-- TEXT PASSAGE start --

Most importantly, for the first time in my life, I felt love. It was a beautiful morning. The landscape was as crisp and clear as ever. The sun shone through a cloudless sky and the reflection of the morning dew in the radiating sunlight made you feel as if the world was created just for you. It was this morning where God truly showed up in my life and not just the God the church had preached to me about my whole life, but God, the Father. It was in this morning where I came back to life. As I was walking alongside this beautiful hillside inhaling the majestic beauty of the world around me, I remember my entire body went weak, the world around me all became pure light, and as tears began to stream down my face, I dropped to my knees as if someone had pulled me down, and I wept. I wept for all the times I never loved myself, I wept for the pain that had instilled on myself, I wept for the brokenness I had lived a lifetime of feeling, but then something magical happened.
I was filled with an inner peace I had never felt before. It was if someone was kneeling behind me and wrapping my poor, curled up body in a blanket of warmth. I felt that inner nudge again and heard, ‘Alyn, I love you. I love you. Come back. Come home.’ I was filled with the knowledge that no matter what I had done, no matter what was done to me, and no matter what people said about me, I was perfect. I WAS love and I had always been God’s Beloved. I was the direct embodiment of God’s love and it was my BIRTHRIGHT, as a divine miracle to live from this lens every day. From this exact point on, everything changed for me.
Instead of living a life full of sadness, full of pain, and one where I was constantly searching for external validation and love in the form of drugs, sex, alcohol and of starving myself so I could fit into societies’ ideals of worthiness, I began to live a life where I honored myself through the gift of divine, radical, self-love. I honored myself by nurturing my sacred temple, my body, through nourishment, and through movement. I honored my mind for the first time in my life allowing myself to really cultivate presence and awareness around all the inner wounds that needed to be revealed in order to heal.

-- TEXT PASSAGE end --
-- LISTED ENTRIES start --

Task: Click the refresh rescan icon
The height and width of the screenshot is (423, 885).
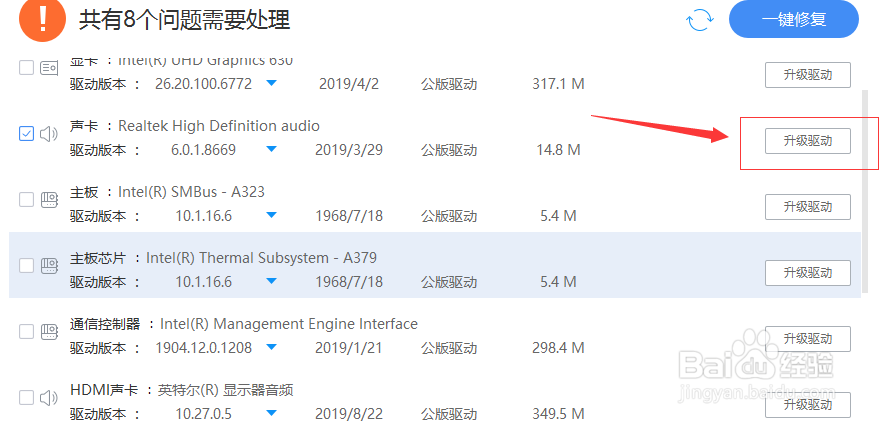Action: coord(699,20)
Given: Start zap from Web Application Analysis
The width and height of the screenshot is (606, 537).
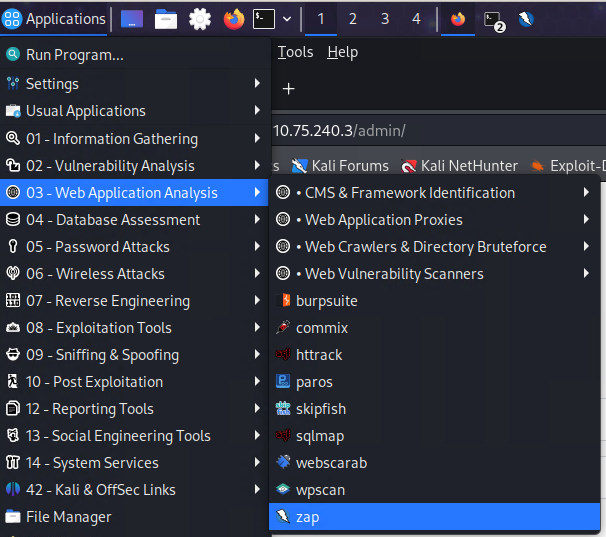Looking at the screenshot, I should pyautogui.click(x=307, y=517).
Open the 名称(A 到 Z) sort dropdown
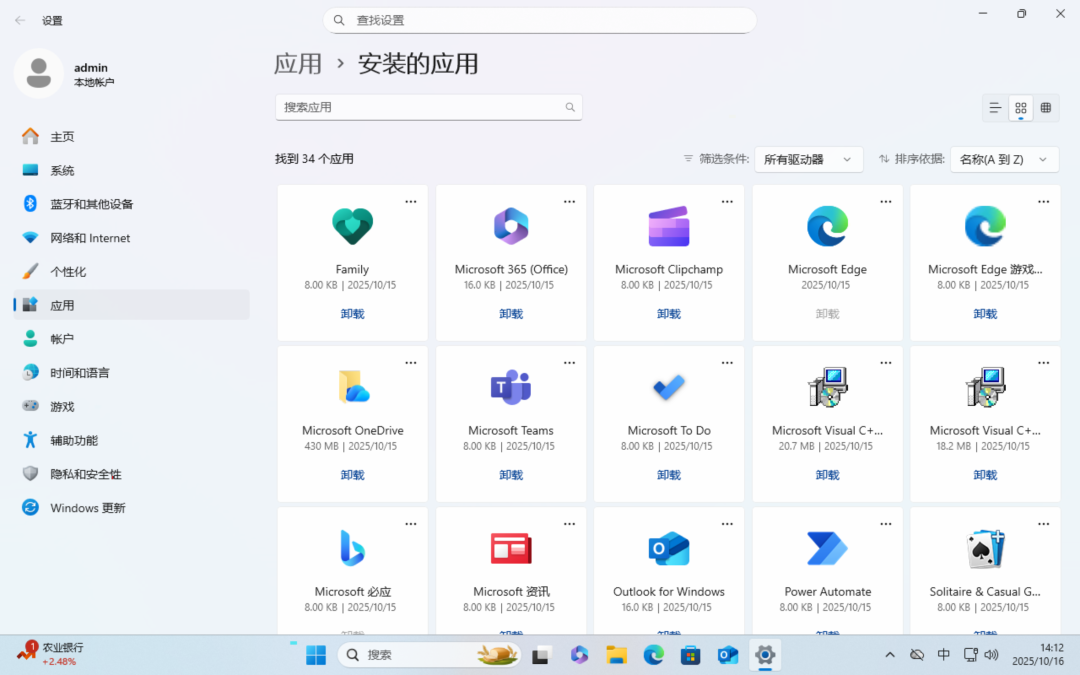Viewport: 1080px width, 675px height. pyautogui.click(x=1004, y=159)
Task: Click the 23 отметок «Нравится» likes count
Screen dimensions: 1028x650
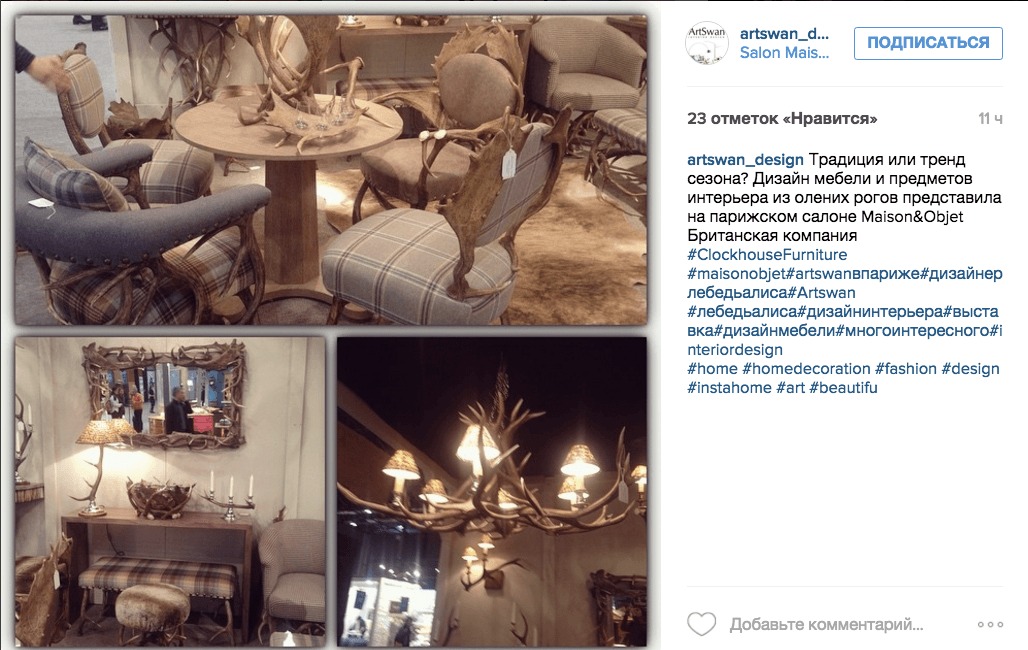Action: coord(781,119)
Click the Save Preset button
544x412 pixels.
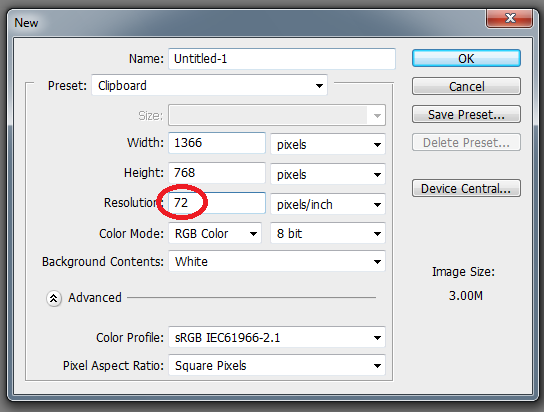pyautogui.click(x=466, y=114)
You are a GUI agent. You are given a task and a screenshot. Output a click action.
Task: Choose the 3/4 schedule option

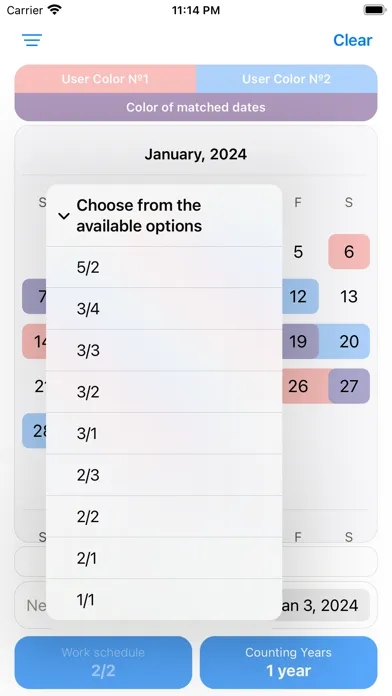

-- LISTED ENTRIES end --

• _PROBLEMS AND TASKS_:
• A. In the hillside account, change everything from "I was filled with an" down to "changed for me.", putting "quilt" in place of "blanket".
• B. Answer these questions from the hillside account:
(i) What kind of sky did the sun shine through that morning?
(ii) What name did the voice use when it said "I love you"?
(iii) Through what two things did the narrator nurture the body?

• _SOLUTIONS IN ORDER_:
• A.
I was filled with an inner peace I had never felt before. It was if someone was kneeling behind me and wrapping my poor, curled up body in a quilt of warmth. I felt that inner nudge again and heard, ‘Alyn, I love you. I love you. Come back. Come home.’ I was filled with the knowledge that no matter what I had done, no matter what was done to me, and no matter what people said about me, I was perfect. I WAS love and I had always been God’s Beloved. I was the direct embodiment of God’s love and it was my BIRTHRIGHT, as a divine miracle to live from this lens every day. From this exact point on, everything changed for me.

• B.
(i) A cloudless sky.
(ii) Alyn.
(iii) Nourishment and movement.